2017 Archived Content

THURSDAY, 16 November | 17:30 - 20:30 | DINNER

SC10: New Analytical Approaches & Strategies for Comparability and Biosimilarity


Instructors:

Hans-Martin Mueller, Director, BioProcess Development, Biologics and Vaccines, MSD

David Wylie, Principal Scientist, Sterile Process and Analytical Development, MSD

Introduction:

Providing convincing comparability/similarity studies is a key success factors for the filing of novel biologics. This is even more important for the steadily growing new field of biosimilars and biobetters. In this case, comparability studies are combined with demonstrating similarity. For a proper planning of novel or biosimilar development programs, it is important to understand the development costs, timelines and the authoring of CMC regulatory sections. The analytical characterization of comparability and similarity studies will form the cornerstone for each successful marketing authorization application of these products. This short course will be about analytical development and its challenges, technical hurdles, BLA authoring, timelines and costs. Participants will be introduced to state-of-the art analytical comparability/similarity strategies, which anticipate occurrences of non-identity, leading to a smooth and efficient IND/BLA application and approval.

Course Agenda:

  • Cost and resource management
  • Strategic use of the analytical database
  • Optimal application of modern analytical tools (e.g., Forced Degradation)
  • Preparation of strong and convincing files
  • Health agency expectations for biosimilars
  • Attributes important to similarity
  • When attributes differ between biosimilar and originator
  • Case studies

Instructors Bio:

Martin_MuellerHans-Martin Mueller, PhD, Director, BioProcess Development, Biologics and Vaccines, MSD 

Martin Mueller, Ph.D., Biotech Engineer, started his career at a Biotech startup in Berlin. Following this he joined a globally acting CRO headquartered in Basel, Switzerland (RCC, today: Harlan Labs). There he worked as a GLP study director for close to hundred clients from the agrochemical industry and from big pharma companies. With this experience he joined Schering-Plough’s biotech division and built-up the new Global GMP Labs. In 2012, Martin relocated to New Jersey, U.S., and accepted a position within Merck’s BioProcess Division responsible for development and commercialization of biological key products. Today, he manages a biotech team co-located in Europe and in the U.S.

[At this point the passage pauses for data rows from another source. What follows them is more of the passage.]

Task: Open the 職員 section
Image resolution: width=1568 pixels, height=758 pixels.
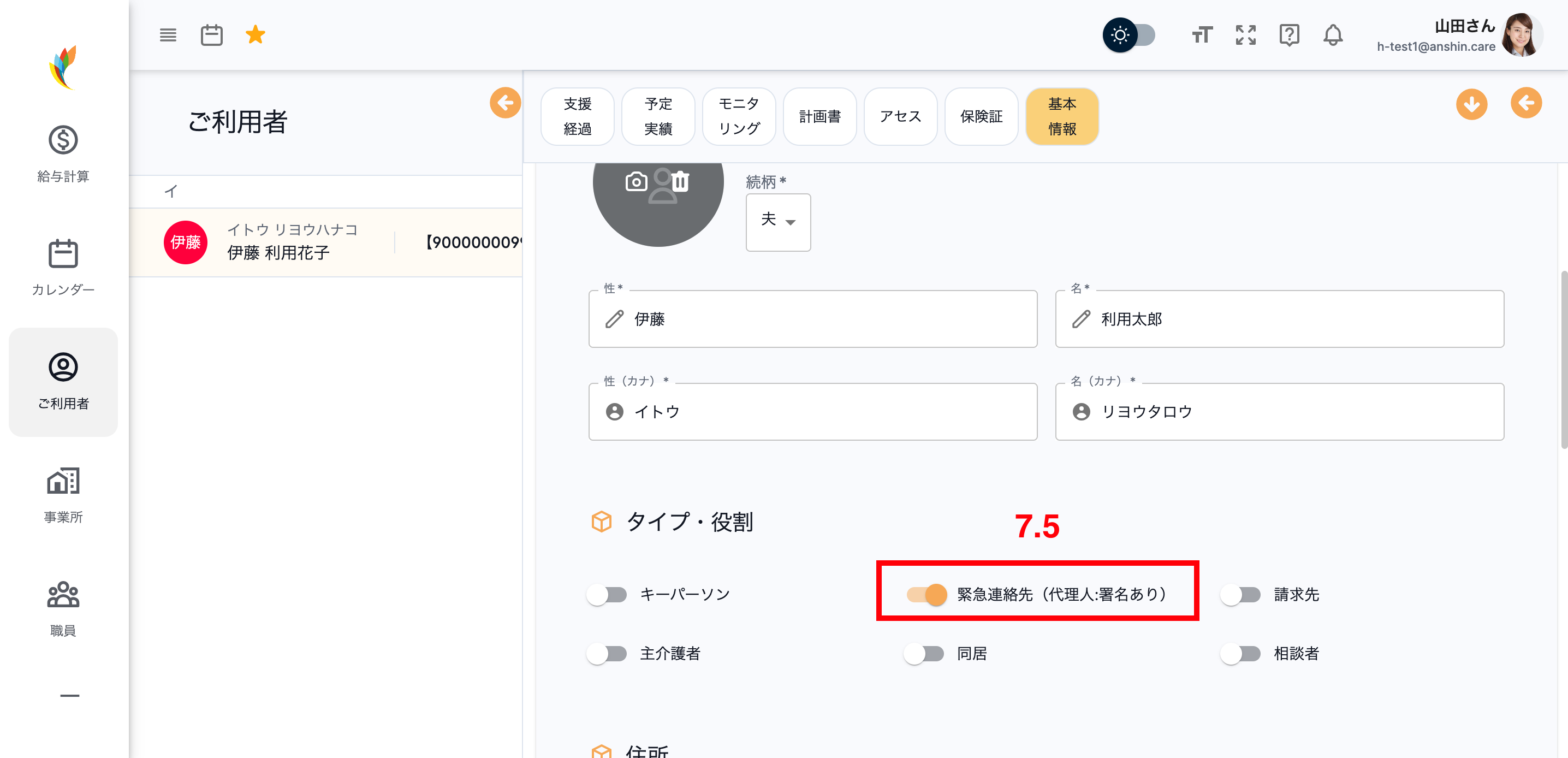Action: pos(63,595)
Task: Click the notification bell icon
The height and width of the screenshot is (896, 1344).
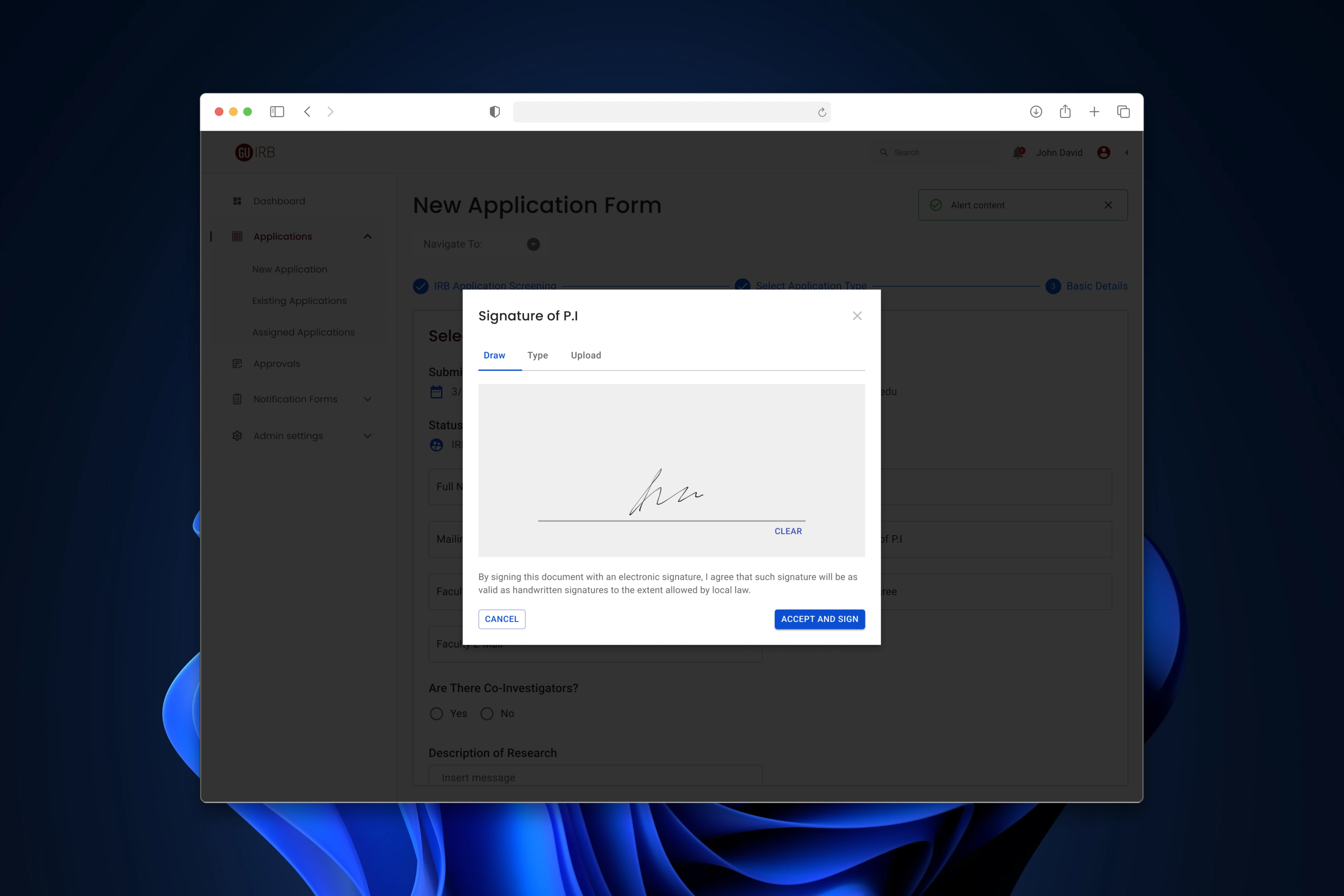Action: [1018, 153]
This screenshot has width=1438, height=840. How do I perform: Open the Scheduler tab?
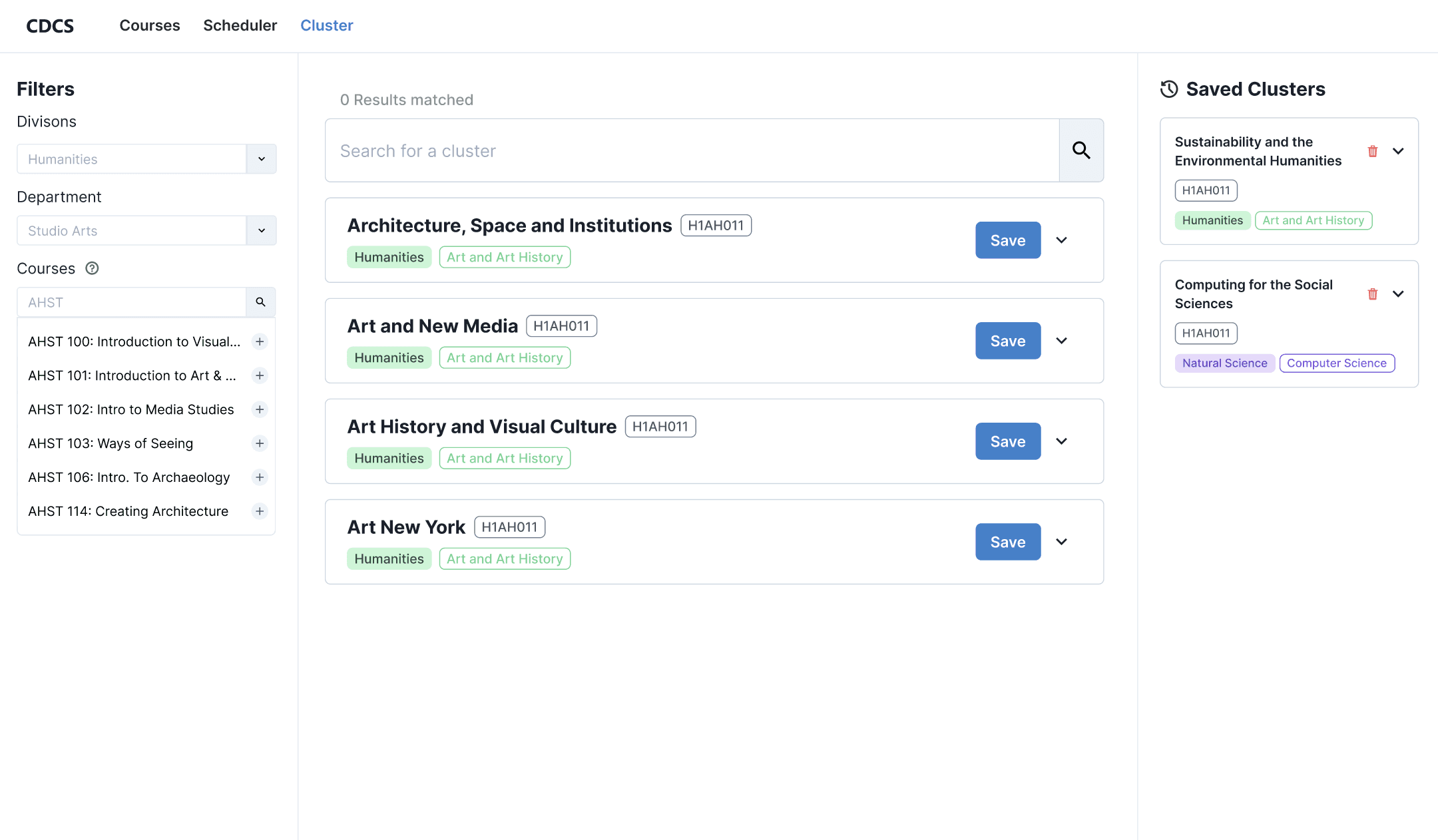[240, 25]
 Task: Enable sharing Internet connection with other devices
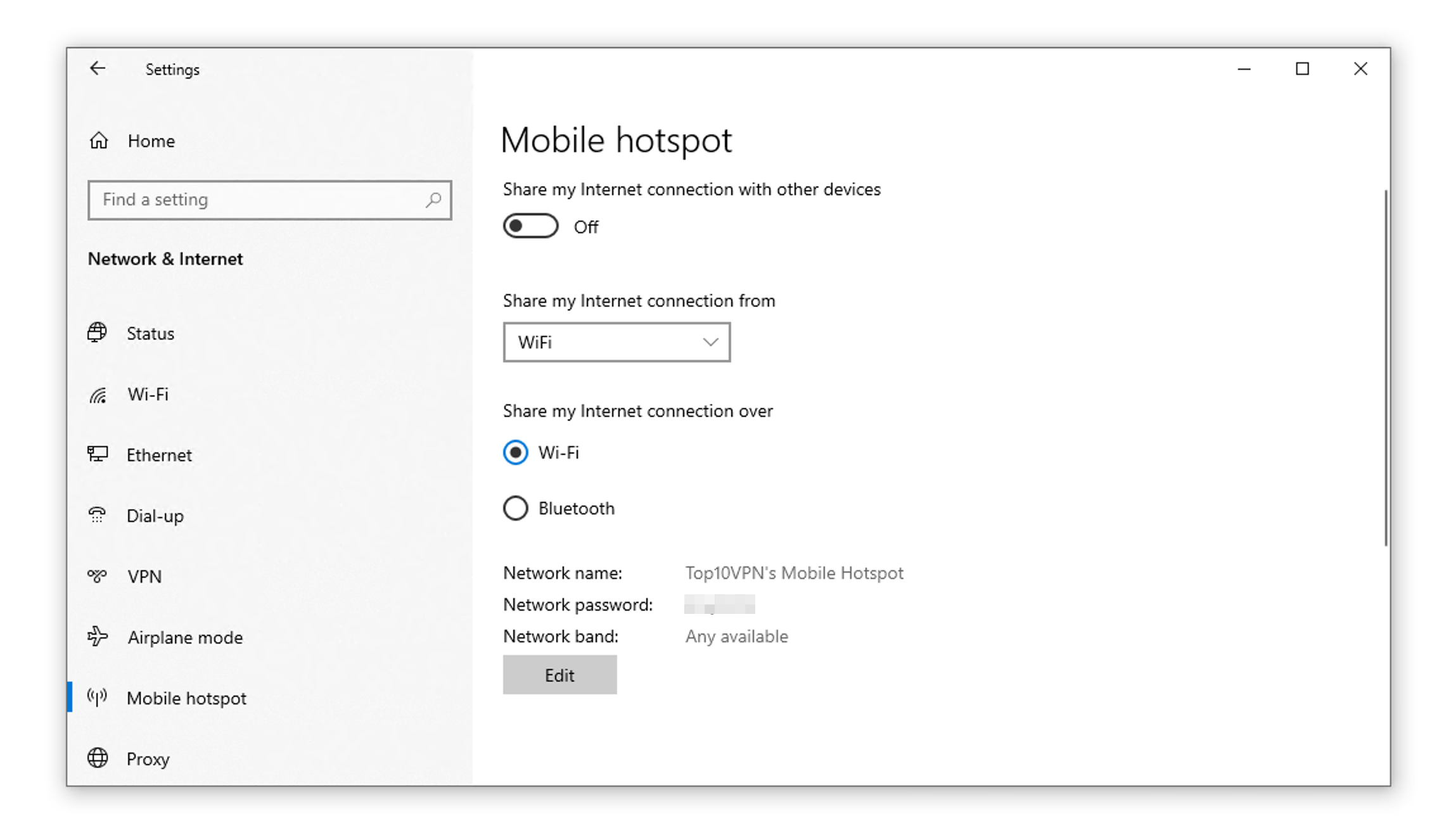click(530, 226)
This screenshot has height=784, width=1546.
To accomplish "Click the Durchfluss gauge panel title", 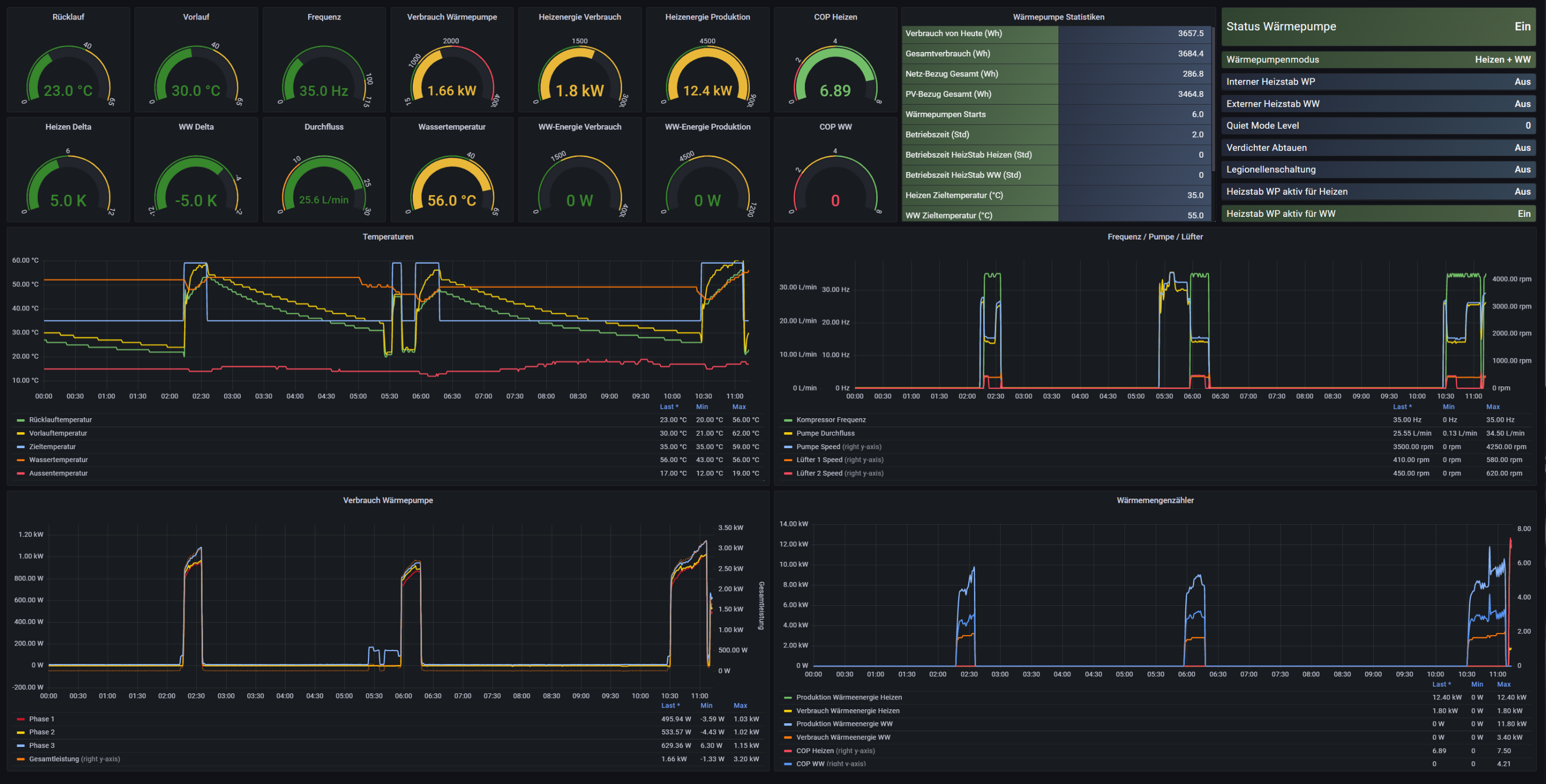I will 324,127.
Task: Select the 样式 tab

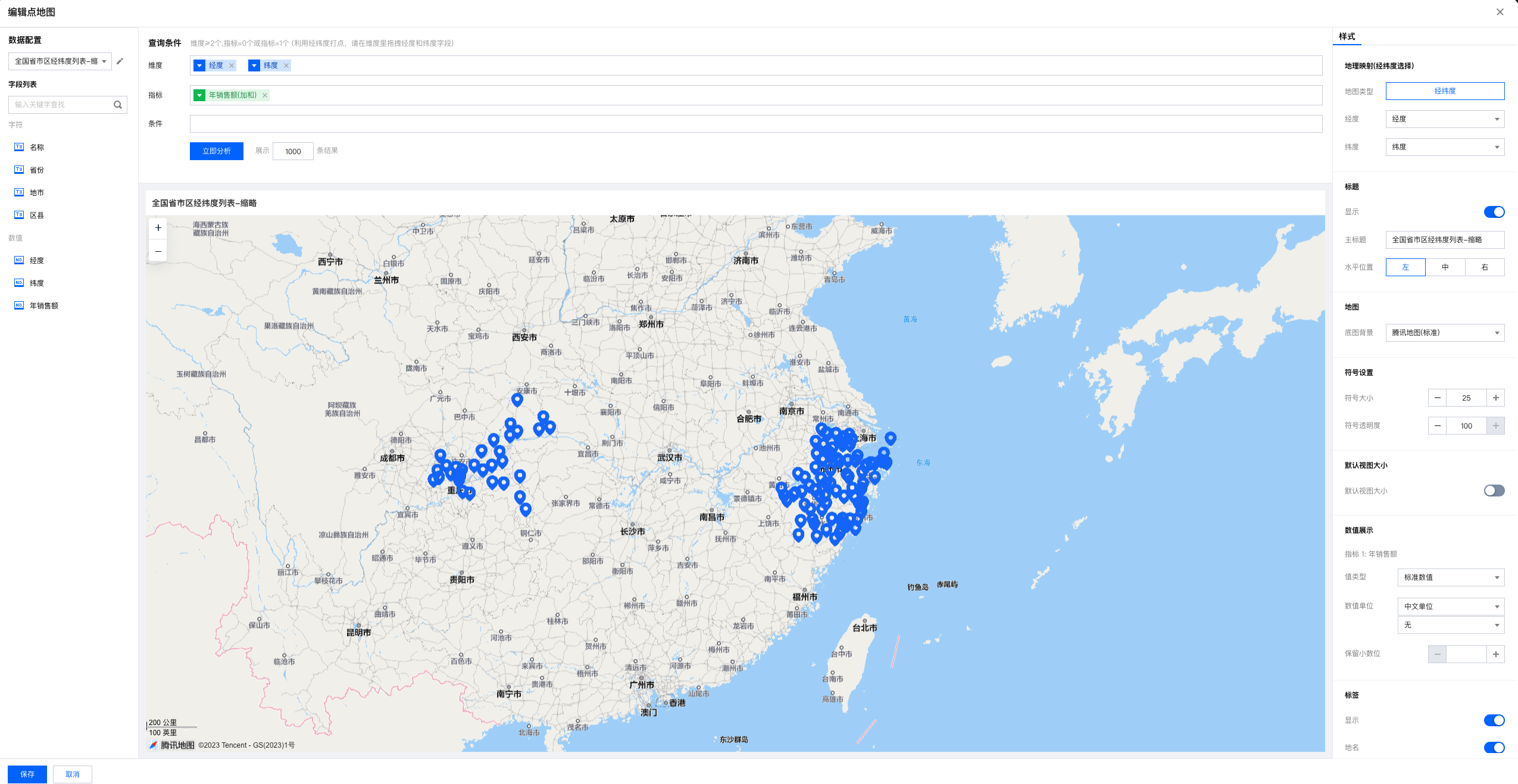Action: pyautogui.click(x=1347, y=36)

David Wylie, PhD, Principal Scientist, Sterile Process and Analytical Development, Merck Research Labs  

A protein chemist by training, David Wylie has been involved in the purification development and analysis of over 25 novel and biosimilar drug candidates ranging in size from peptides to large multi-domain fusion proteins. He was instrumental in overseeing the design, execution, analysis and reporting the analytical similarity studies incorporated in the successful filing of Lusduna, a biosimilar to Lantus insulin glargine. Through his direct participaton with biosimilar drug development and work with partners of Merck, he has gained firsthand knowledge of EU and US agency expectations for multiple biosimilar drugs since 2012. David received his PhD from Duke University.